Monday, February 13, 2006

The effects of college roommates on life plans

VILLANOVA, Penn. - Exactly why my mother was so hot on my going to Villanova University (where it was very expensive) instead of SUNY Oswego (where I had a Regent's scholarship are set to go) is still a little hazy.

Maybe it was because it was a Catholic college. Maybe she wanted me where the drinking age was 21 (not that it slowed anybody down at Villanova). Maybe she knew she was throwing me into the deep end of the pool.

That's how I learned how to swim in Lake Chautauqua - sheer panic when the water was over my head and the end of my dock.

But my first encounter at Villanova of real note was walking into a dorm room that was eerily similar to the one with today's blog. Four guys, a couple of dressers, no closet at all and some desk/tables left over from WWI.

I had three roommates, Jim Rawlings, Doug McDowell and Chris Ralston. Rawlins was a Navy ROTC guy and spent most of his time smoking cigarettes and dropping the ashes down from his top bunk on my head at night. Doug McDowell was a psychology major (like me) only because we had to put something down on our registration cards. Chris Ralston was an engineering major and studied harder than the rest of us all put together.

Amazingly there were few fights or even arguments. Given the size of the room, you might think otherwise.

But if someone was restless in the night and couldn't sleep, well, nobody slept well.

Ditto for someone getting sick.
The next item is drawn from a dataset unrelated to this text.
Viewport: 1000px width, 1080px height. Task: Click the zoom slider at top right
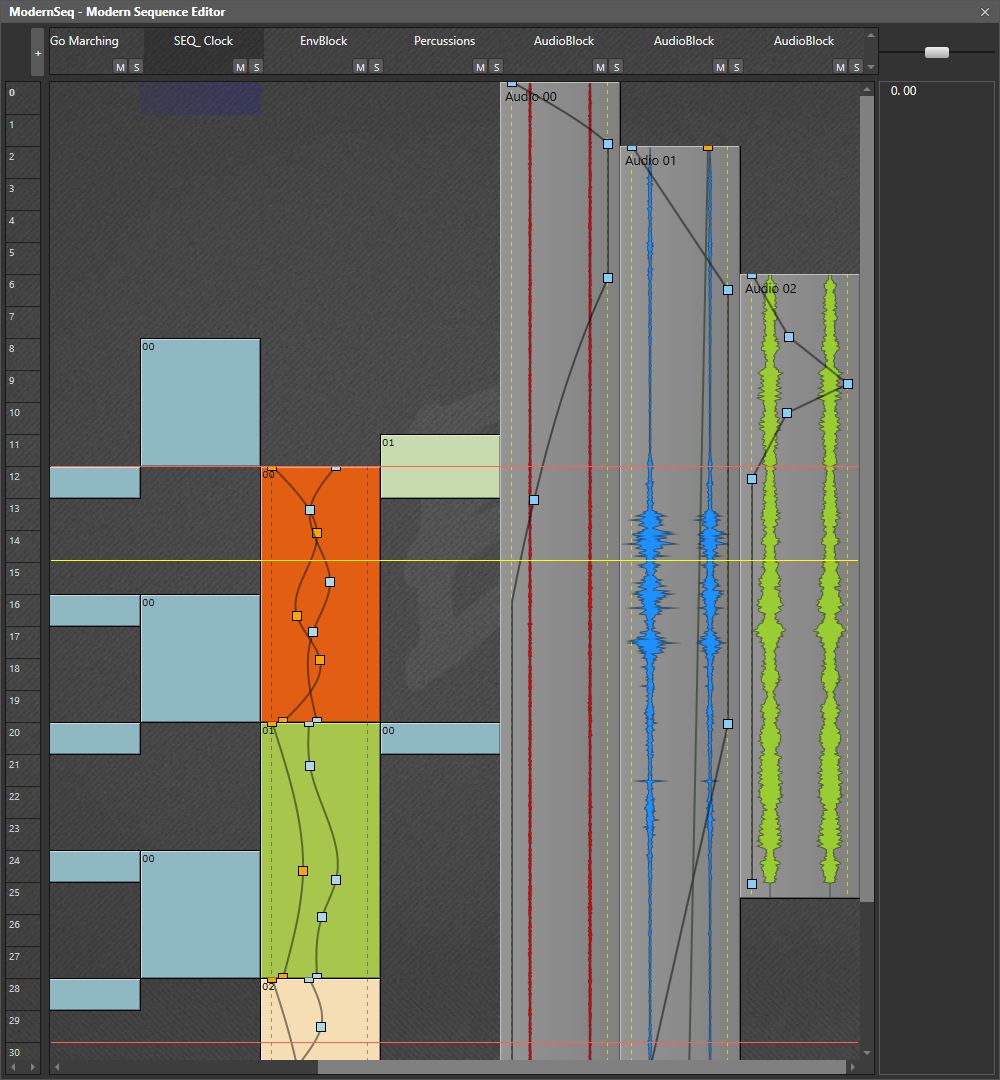coord(936,52)
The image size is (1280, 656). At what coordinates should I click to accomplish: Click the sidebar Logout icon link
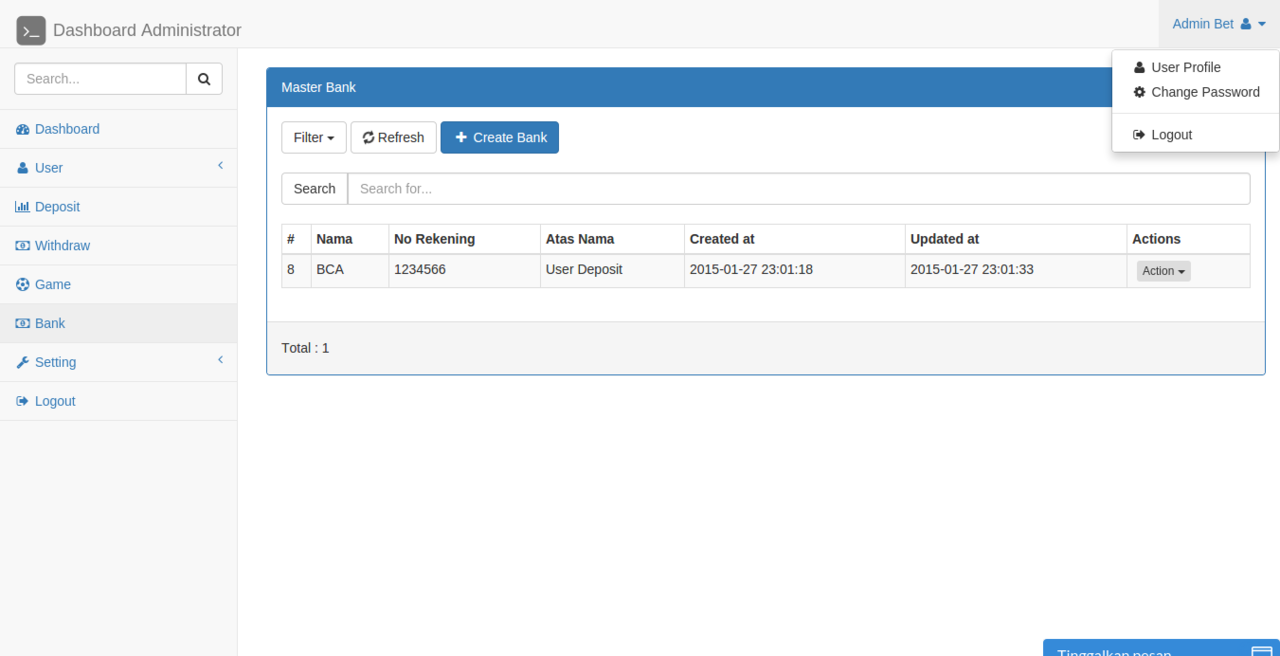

In a few days, all four of us would be hacking and wheezing and screaming.

Of the four roommates, Ralston (yes, we called him Purina sometimes), was the one who made an on-the-mark prediction about me in one of those late night, sucking-down-beer sessions. (The beer sessions were not only illegal, possession of alcohol meant sure expulsion from the University.)

We each guessed what profession we would end up in. Ralston, of course, was going to build giant buildings and bridges as an engineer. Rawlings was going to be some kind of career military guy. Doug was just hanging on (as was I) to see what the world brought.

I was clueless and could only predict what parties I was going to head to on the weekends. A life plan? Please.

But Ralston looked at me over the top of a Rolling Rock and said the word: 'Journalist.'

"You're one of those guys that just won't stop asking questions," he said.

(He might have said, 'one of those assholes,' but if he did, I've chosen not to remember it that way.)

We all laughed, because I was the one always asking why thing were done the way they were at the university - not a popular thing with the priests that ran the joint and believed the everyone should bow to authority, ecclesiastical or university-wide.

When we had a massive food fight in the cafeteria - and later a strike over the bad food served in the central dining facility - I was the one who called the campus radio station with on-the-spot reports on what dorms were throwing what kind of food out of what windows at the security guards trying to quell the near-riot. Amazing what a mess a jello fruit salad makes when it hits a cop's blue uniform.

I lost track of the guys after a few years. Rawlings left school (as did I) quite prematurely. I hope that Vietnam didn't get him. It wasn't until this moment writing this that that awful thought occurred to me.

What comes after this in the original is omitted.